String queryString =
	"SELECT * FROM <http://dbpedia.org> { ?s rdfs:label ?o . ?o bif:contains 'Leipzig' } LIMIT 3";

DatasetGraph dsg = new DatasetGraphOverRDFLink(() ->
	RDFLinkHTTP.newBuilder().destination("http://dbpedia.org/sparql").build());

try (QueryExec qe = QueryExec.newBuilder().dataset(dsg).query(queryString)
		.timeout(10, TimeUnit.SECONDS).transformExec(e -> new QueryExecWrapperDemo(label, e)).build()) {
    // ...
}
Remote Execution Deferred: Dataset type: DatasetGraphOverRDFLink
Remote Execution Deferred: QueryExecBuilder type: QueryExecDatasetBuilderDeferred
Remote Execution Deferred: QueryExec type: QueryExecHTTPWrapper
Remote Execution Deferred: Execution result object type: RowSetBuffered
---------------------------------------------------------------------------------------------------------------------
| s                                                                        | o                                      |
=====================================================================================================================
| <http://dbpedia.org/resource/1._FC_Lokomotive_Leipzig>                   | "1. FC Lokomotive Leipzig"@en          |
| <http://dbpedia.org/resource/Category:1._FC_Lokomotive_Leipzig>          | "1. FC Lokomotive Leipzig"@en          |
| <http://dbpedia.org/resource/Category:1._FC_Lokomotive_Leipzig_managers> | "1. FC Lokomotive Leipzig managers"@en |
---------------------------------------------------------------------------------------------------------------------

Probably the most critical changes are:

  • QueryExecBuilderDataset and QueryExecHTTP are now interfaces.

  • Tests are included.
  • Documentation change and updates are provided for the Apache Jena website
    • {Query|Update}ExecBuilder.transformExec
    • SparqlAdapterRegistry extension point.
  • Commits have been squashed to remove intermediate development commit messages.
  • Key commit messages start with the issue number (GH-xxxx)

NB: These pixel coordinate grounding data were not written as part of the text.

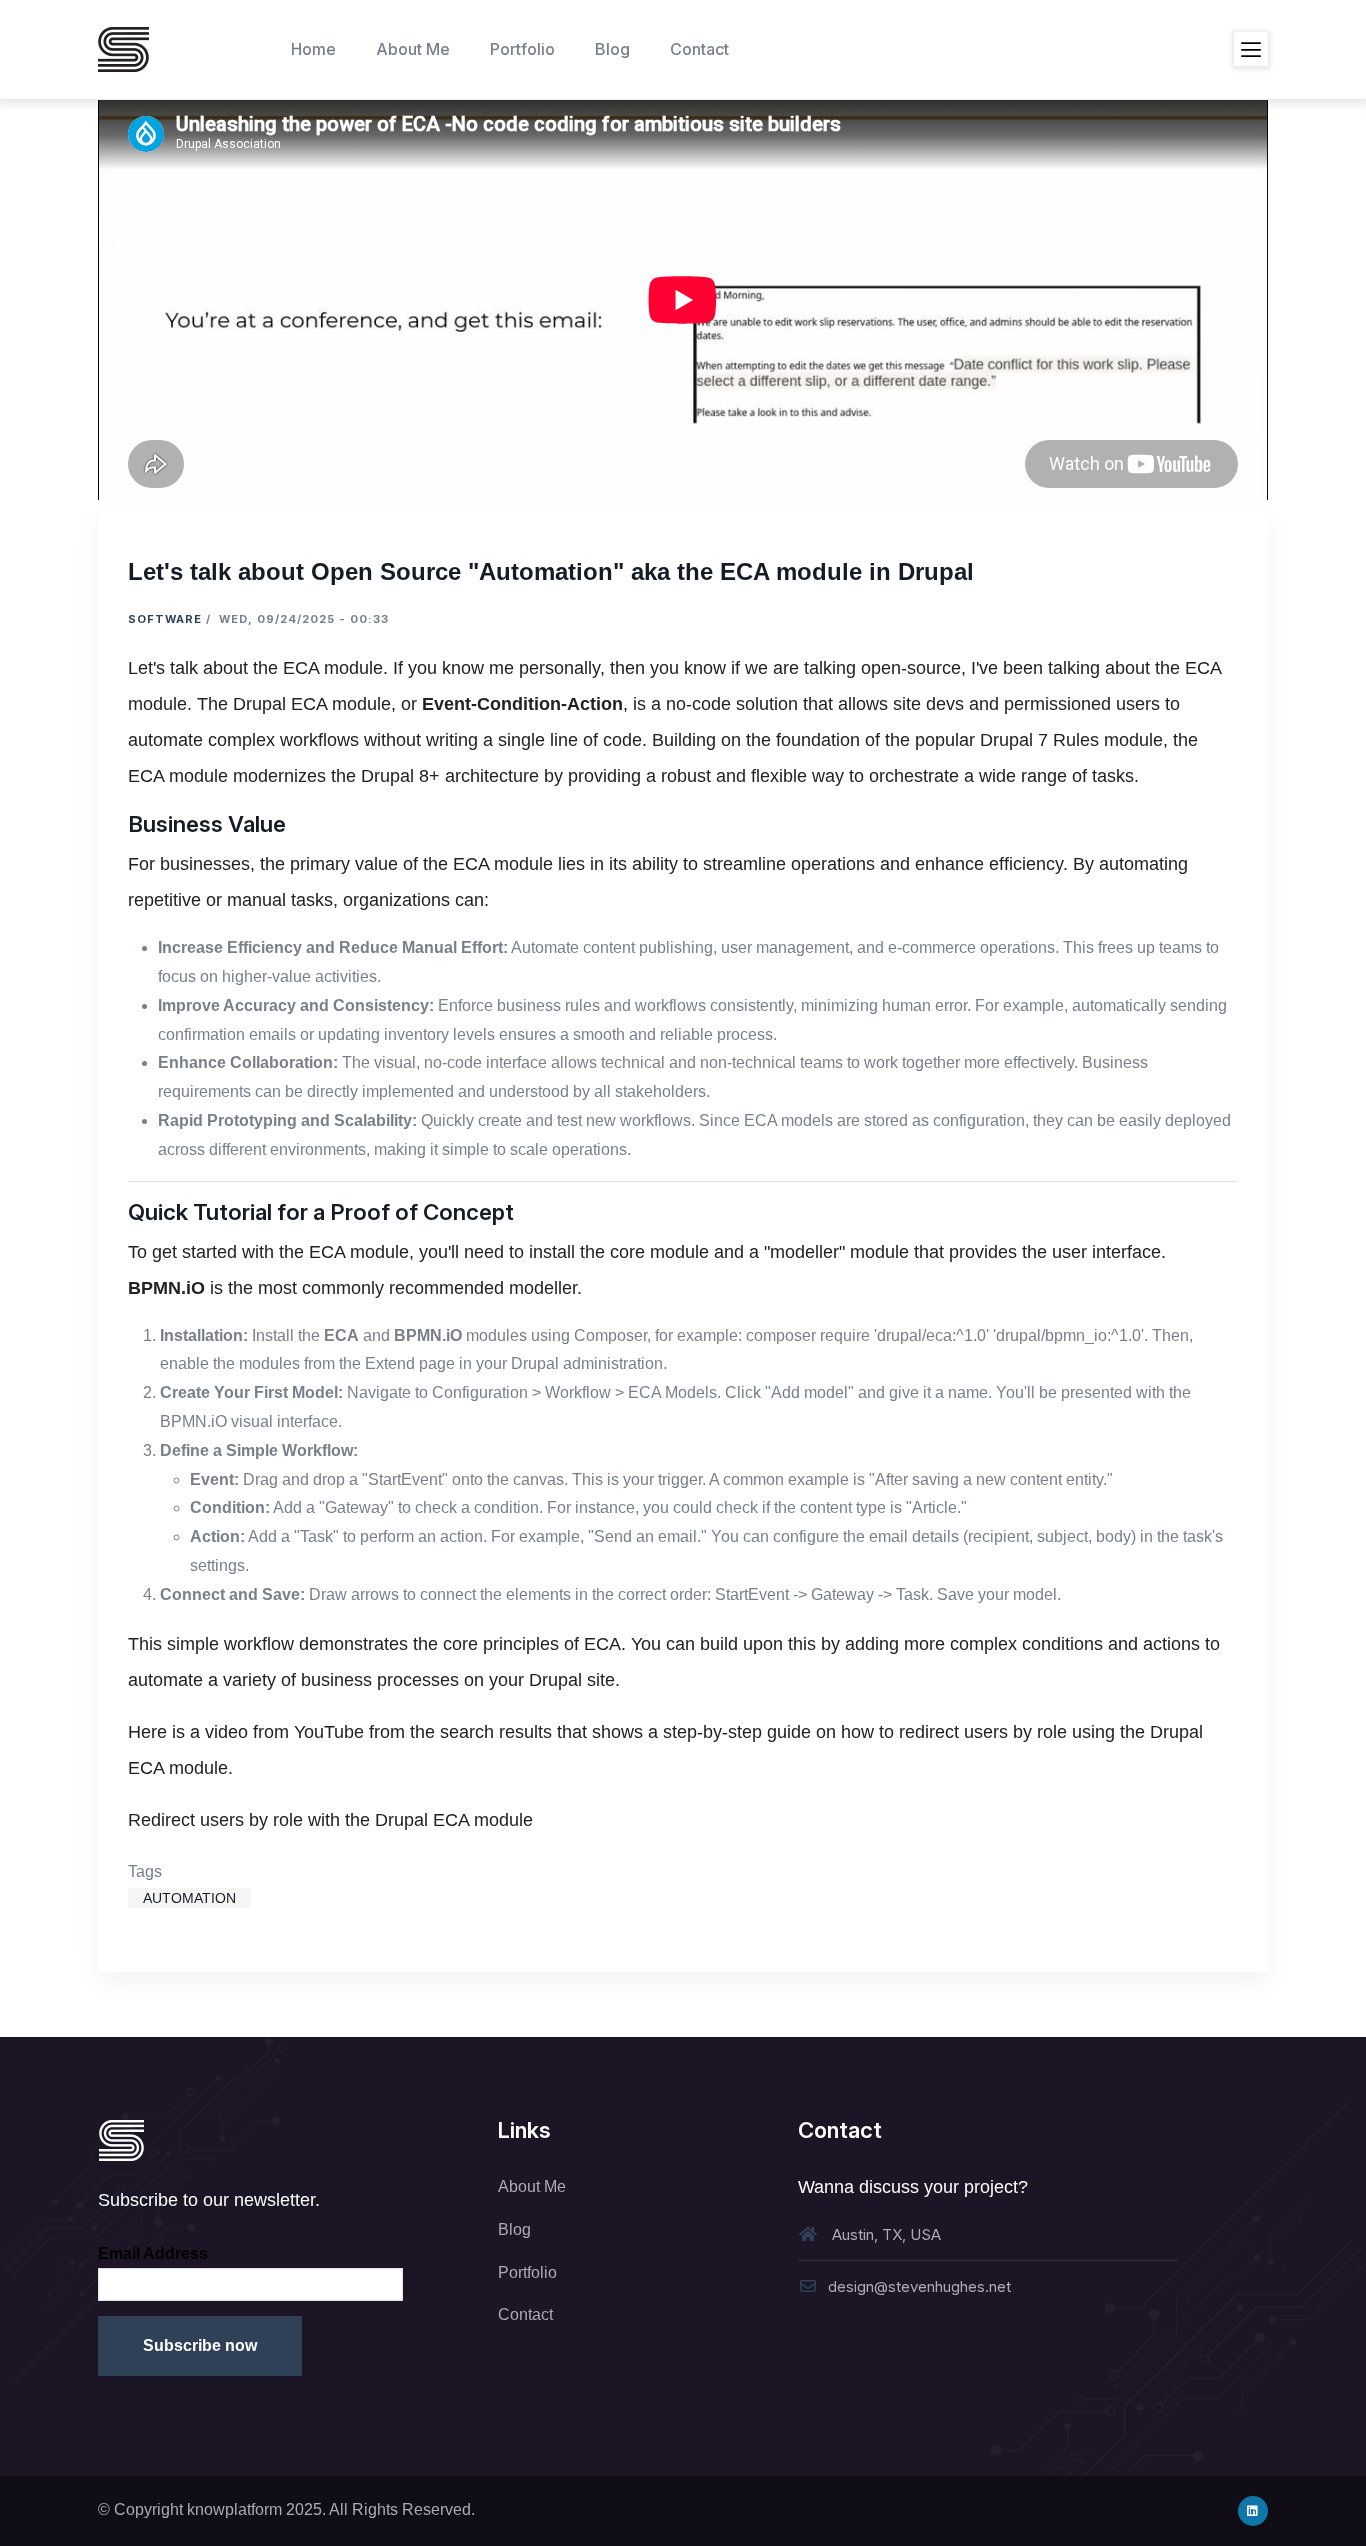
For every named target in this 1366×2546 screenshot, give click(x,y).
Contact (525, 2314)
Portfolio (527, 2272)
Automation (189, 1898)
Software (165, 619)
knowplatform (234, 2509)
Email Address (153, 2253)
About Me (532, 2186)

By submitting this pull request, I acknowledge that I am making a contribution to the Apache Software Foundation under the terms and conditions of the Contributor's Agreement.


See the Apache Jena "Contributing" guide.

@Aklakan
Copy link
Contributor Author

Aklakan commented Oct 14, 2025

Overall I'd say the proposal is in a state where it can be reviewed.

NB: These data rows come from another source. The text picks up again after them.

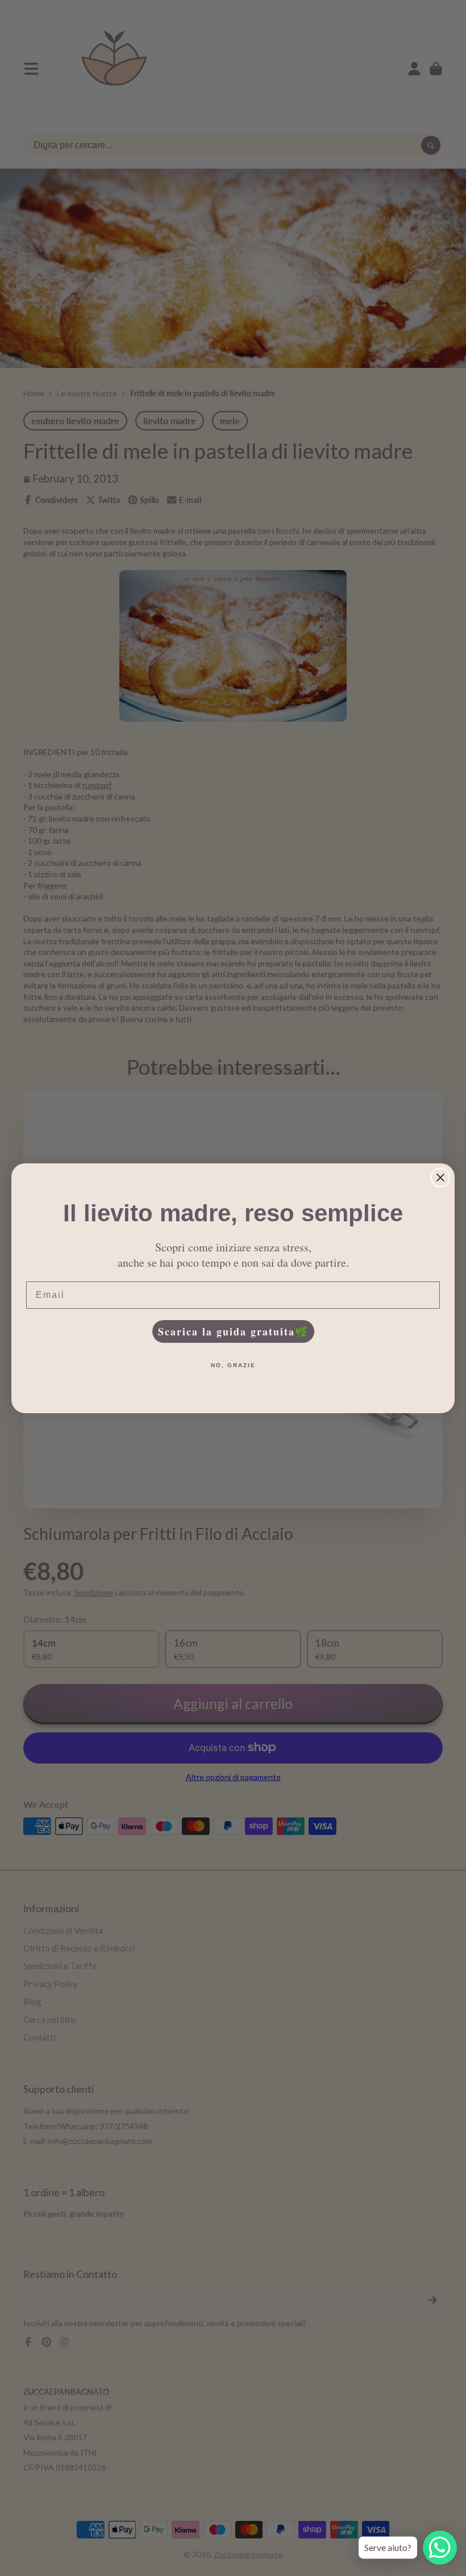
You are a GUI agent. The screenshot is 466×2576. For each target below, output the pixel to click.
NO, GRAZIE (233, 1365)
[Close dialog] (440, 1177)
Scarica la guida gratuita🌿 (233, 1331)
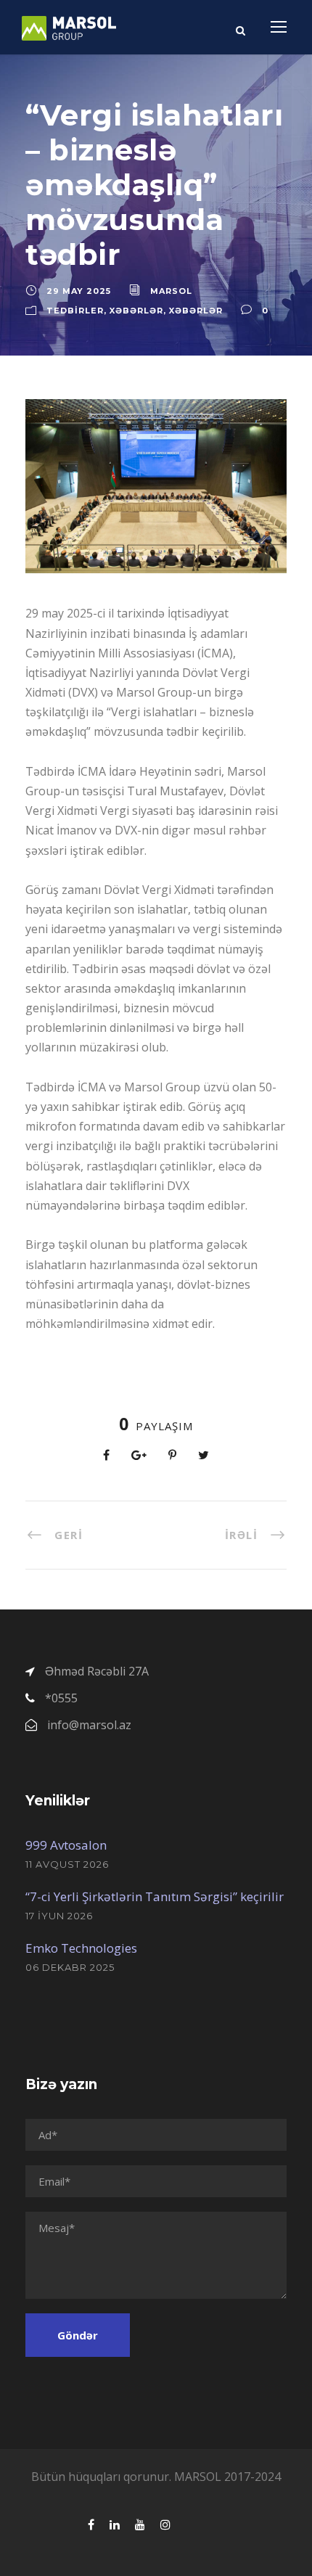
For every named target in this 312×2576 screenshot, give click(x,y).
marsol (171, 291)
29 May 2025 (78, 291)
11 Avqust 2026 (67, 1864)
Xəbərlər (136, 310)
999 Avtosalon (66, 1845)
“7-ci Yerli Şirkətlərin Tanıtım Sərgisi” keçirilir (154, 1896)
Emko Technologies (81, 1948)
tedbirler (75, 310)
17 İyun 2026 (59, 1915)
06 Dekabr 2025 (70, 1967)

The part I that I am not totally sure about whether the (public) transformExec methods are really needed at this stage, because post transformations of execs could also be hard-wired into the build method of builders.
I.e. during build, check the context for some key(s) and apply the exec transforms.
However, the indirection with QueryExecHTTPWrapper would still be needed in order to transparently modify a QueryExec while still exposing the HTTP fields.

@Aklakan Aklakan force-pushed the 2025-05-11-sparqladapter branch from 53ff0ac to 413a5ee Compare October 15, 2025 02:11
@Aklakan Aklakan force-pushed the 2025-05-11-sparqladapter branch 2 times, most recently from eab080d to e8d0931 Compare October 27, 2025 13:56
import org.apache.jena.sparql.exec.UpdateExecBuilder;

public interface SparqlAdapter {
QueryExecBuilder newQuery();
Copy link
Member

Choose a reason for hiding this comment

The reason will be displayed to describe this comment to others. Learn more.

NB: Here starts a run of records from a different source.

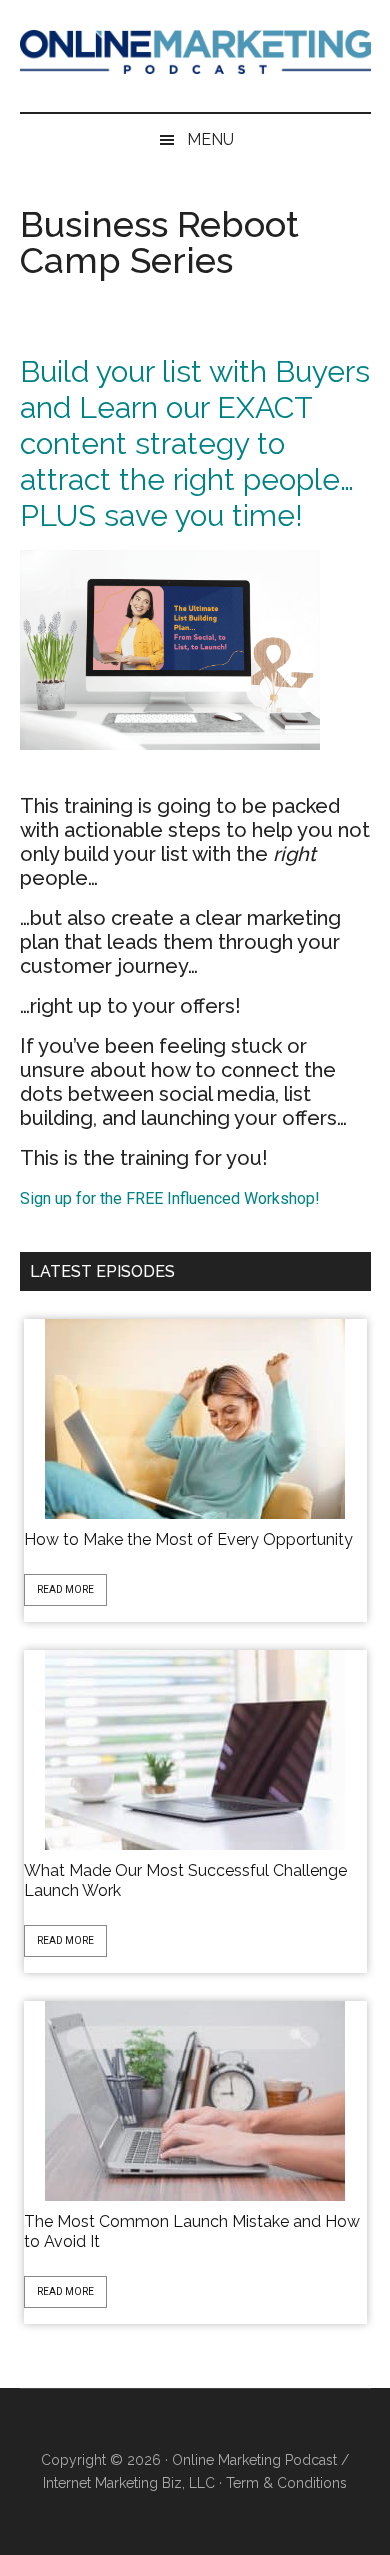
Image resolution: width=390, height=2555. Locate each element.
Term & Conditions (286, 2483)
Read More (65, 1589)
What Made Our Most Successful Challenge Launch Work (185, 1880)
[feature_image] (195, 1417)
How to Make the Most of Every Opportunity (188, 1539)
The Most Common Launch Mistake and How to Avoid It (192, 2231)
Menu (210, 139)
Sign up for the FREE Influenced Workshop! (170, 1198)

There was a suggestion createAdapter.

But this is the adapter?

Isn't this QueryExecBuilder newQueryExecBuilder();? or shorter: newBuilder?

Copy link
Contributor Author

@Aklakan Aklakan Nov 29, 2025

Choose a reason for hiding this comment

The reason will be displayed to describe this comment to others. Learn more.

The basic idea of this proposal is to introduce SparqlAdapter as the one place in ARQ where eventually all the sparql level machinery over a specific DatasetGraph implementation would go. So adapt a DatasetGraph to the SPARQL layer (could also be called a bridge).
Currently, this comprises the SPARQL subset covered by query and update exec builders. Streaming updates (UpdateExecSteaming) and GSP would require additional methods on SparqlAdapter.

Conceptually, for a specific dataset implementation, there would be one specific SparqlAdapter instance - possibly dynamically assembled by a SparqlAdapterProvider.
However, I think "real" custom implementations should build upon RDFLink - so the only ARQ-level adapter that needs to exist (besides that for the ARQ engine) is the bridge to RDFLink, which is based on DatasetGraphOverRDFLink and SparqlAdapterProviderForDatasetGraphOverRDFLink.java (registered within jena-rdfconnection)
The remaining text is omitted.